Camtasia Studio 8: codec
One development of which Camtasia is justfiably proud is the recording engine - the new TSC2 codec now records at a far smoother 30fps (the previous version topped out at 15fps). This makes viewing projects noticeably smoother, which may not be a big deal for a simple screen-capture tutorial, but is critical for projects that include video and interactive features. More importantly, it means that you can capture and utilise a wider variety of source material, including full HD video - of which there is a lot more about now than there was two years ago.You can't edit the framrate of content you bring in, of course, so 15fps video you add to a project mostly captured at 30fps may look something of a wallflower - although if this happened in our testing we never noticed.
What we did witness is that with great power comes great responsibility: Camtasia Studio 8 is a proper, modern multimedia tool, and it requires hardware to match. Import video into your project and preview it as you work and your PC will be simultaneously decoding and encoding video, and playing it back. Again, in tests our Core i5 Dell desktop with 4GB RAM had no problem handling Camtasia Studio, and the system requirements are refreshingly honest - 2GB RAM is the minimum, 4GB recommended. We wouldn't want to attempt to use Camtasia Studio 8 to its fullest capacity on anything less powerful than a 4-gig system, however.

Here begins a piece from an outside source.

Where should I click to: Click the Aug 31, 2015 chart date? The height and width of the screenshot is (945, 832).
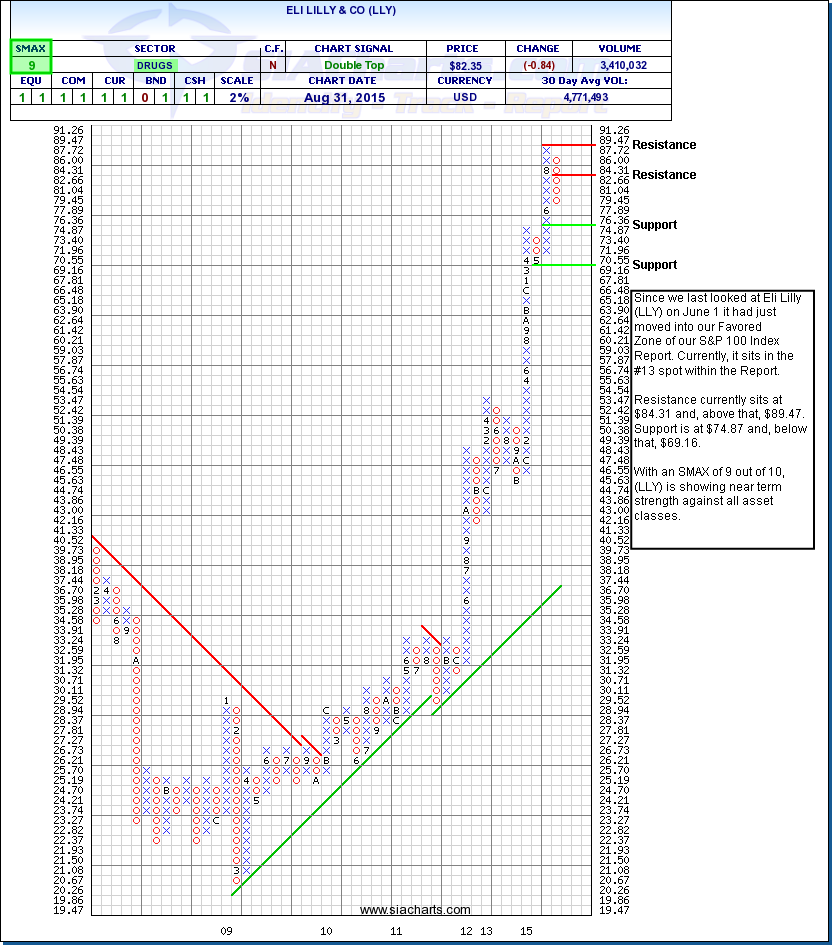click(353, 97)
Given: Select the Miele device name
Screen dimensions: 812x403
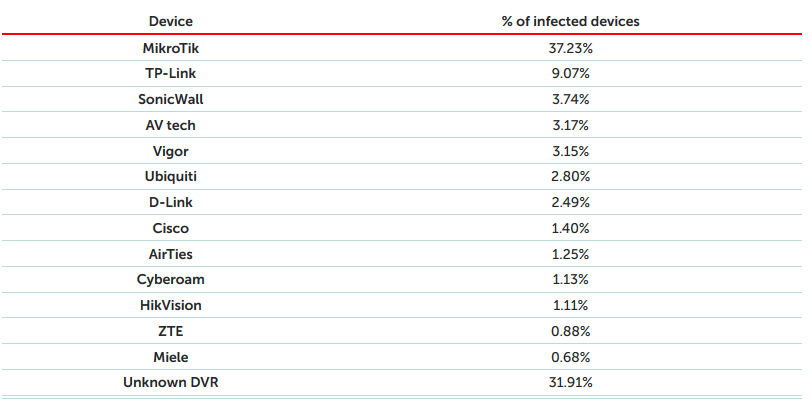Looking at the screenshot, I should (171, 357).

![Camtasia Studio 8 - sharing content Camtasia Studio 8 - sharing content](http://cdn3.pcadvisor.co.uk/cmsdata/reviews/3368115/Camtasia_Studio_8_produce_and_share.jpg)
Sharing your finished project is a simple process
Camtasia Studio 8: sharing content
The most significant change in this version is that whereas in previous versions of Camtasia Studio many of the wizz-bang features could be exported only to Flash, there's now a dedicated iPhone and iPad player, although you have to download it from the App Store. Even better, Camtasia Studio 8 lets you save and view your creations via an HTML5-enabled custom player. So rather than being locked to laptops and PC, other mobile devices can view your projects. If you don't have the means to host your finished video, Camtasia helpfully provides 2GB of storage on Screencast.com, through which you can host and play your clip.So whatever you can create in Camtasia Studio 8, you can share to any connected device - pretty useful if you are trying to educate, or market to, a wide and varied audience. Sharing is a simple process, although with larger, video-heavy files it can take a while.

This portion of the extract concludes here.